WHAT YOU SHOULD DO
Skip every picture. Print each line from the one containing "Open 'What days are performances on?' chevron" through the end of the records below, word for word.

Dataset entries
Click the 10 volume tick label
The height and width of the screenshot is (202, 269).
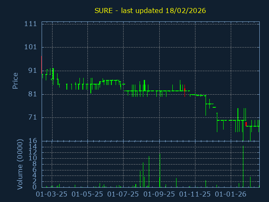tap(32, 158)
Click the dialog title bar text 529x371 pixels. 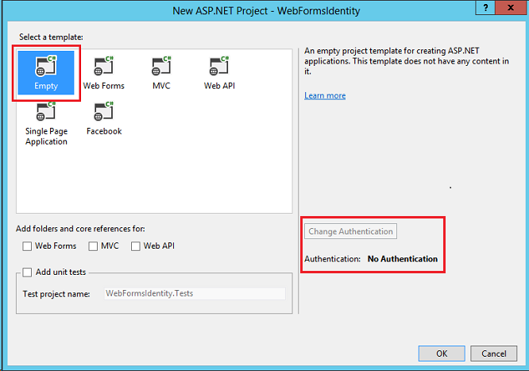(x=265, y=9)
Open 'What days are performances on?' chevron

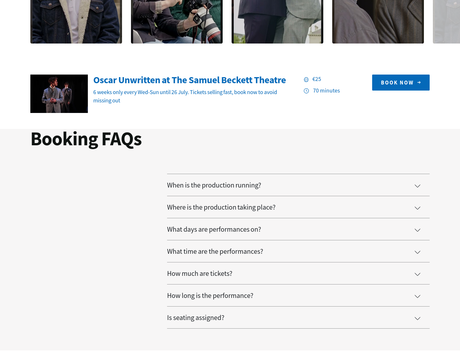tap(418, 230)
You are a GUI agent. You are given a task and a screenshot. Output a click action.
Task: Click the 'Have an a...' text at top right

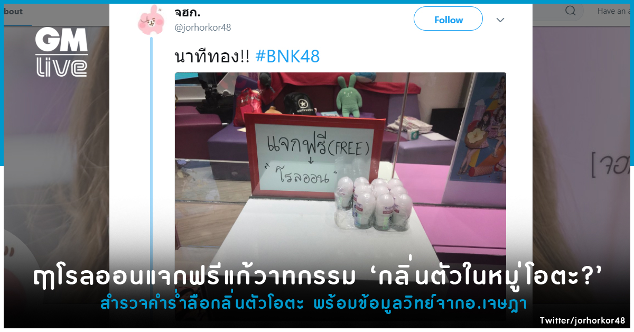613,11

SOLUTION BELOW
Open 'What days are performances on?' chevron

tap(418, 230)
You are a GUI agent. You are given a task and a screenshot. Output a click action.
Task: Click the 'Have an a...' text at top right

613,11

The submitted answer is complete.